(Entries locating text and items)
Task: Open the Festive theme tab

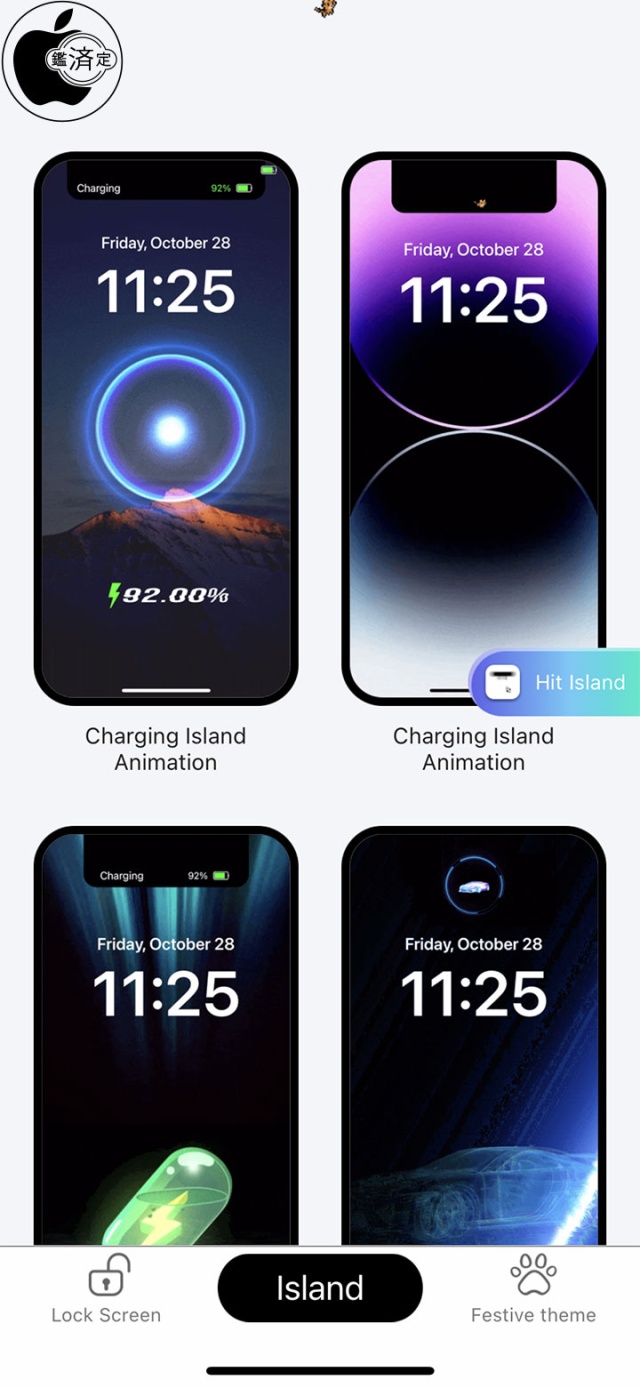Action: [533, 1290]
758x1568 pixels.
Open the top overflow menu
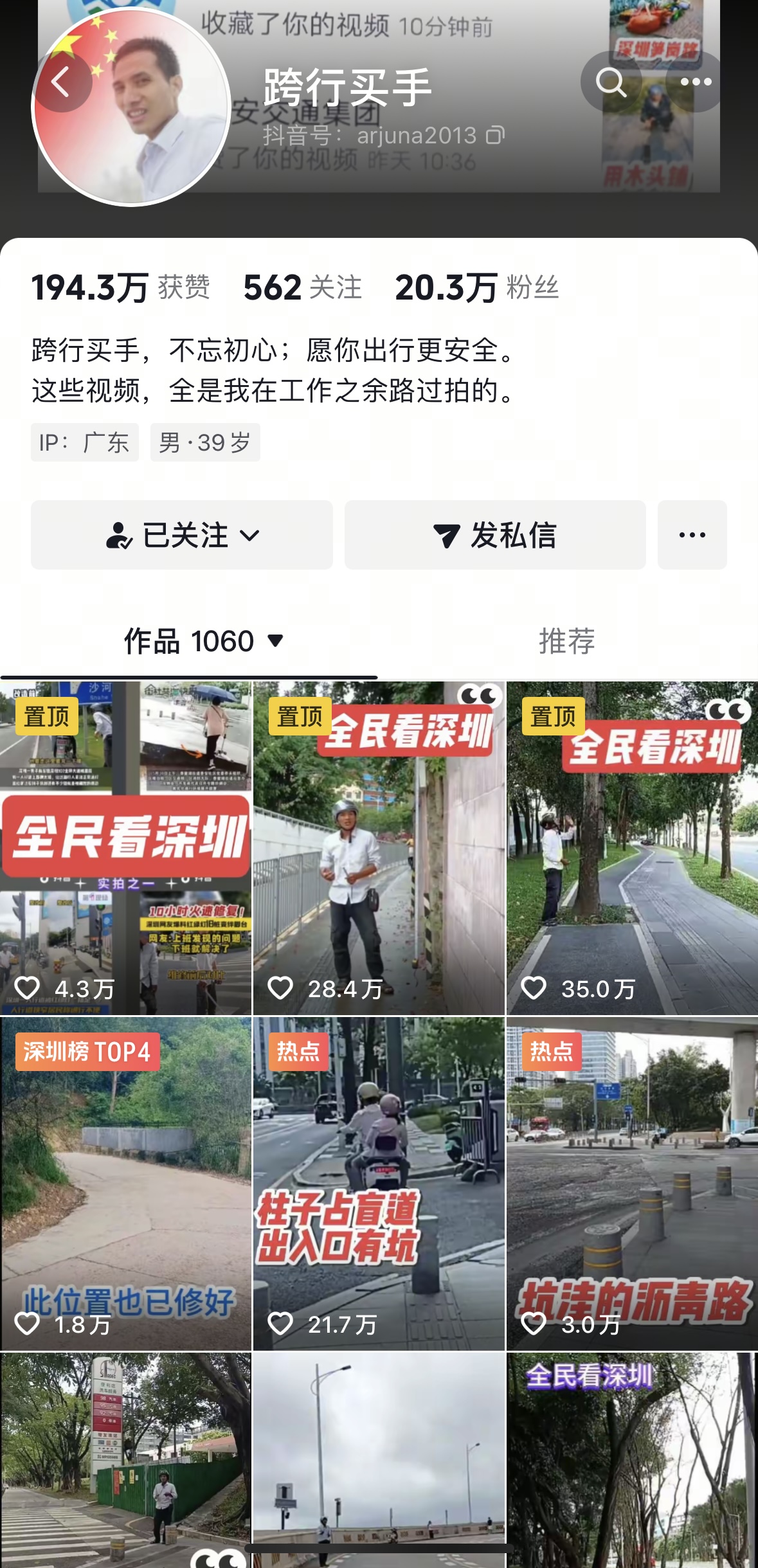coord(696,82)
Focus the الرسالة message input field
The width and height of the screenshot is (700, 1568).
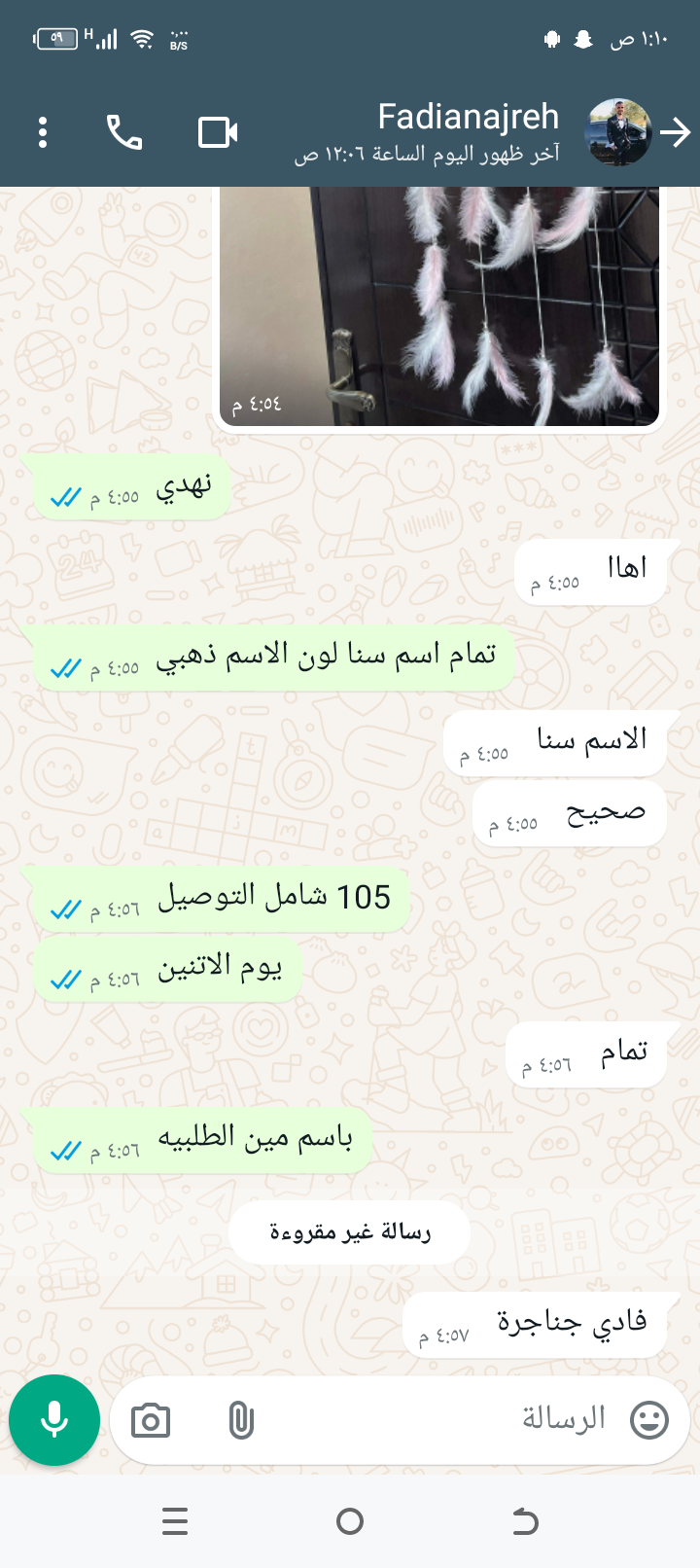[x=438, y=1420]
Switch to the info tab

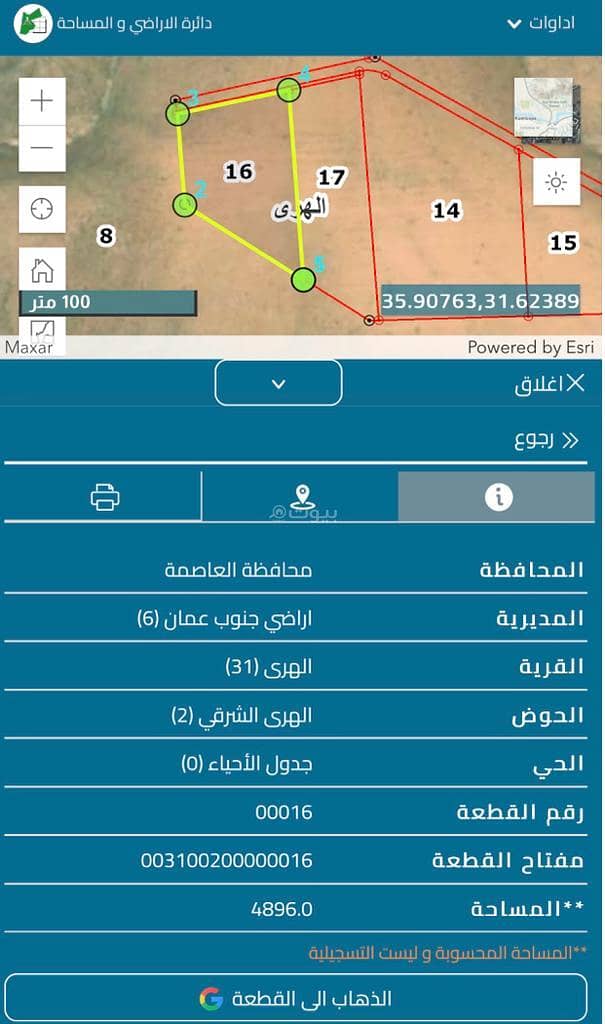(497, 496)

> PROBLEM DESCRIPTION:
Rewrite all the records above with "tab" changed to "section" wherever it appears, leaving everything else the same. Leave the pictures out of your answer.

> SOLUTION TO THE EXERCISE:
Task: Open the Festive theme section

Action: [533, 1290]
758x1568 pixels.
Open the top overflow menu
coord(696,82)
Focus the الرسالة message input field
The width and height of the screenshot is (700, 1568).
[x=438, y=1420]
Switch to the info section

(497, 496)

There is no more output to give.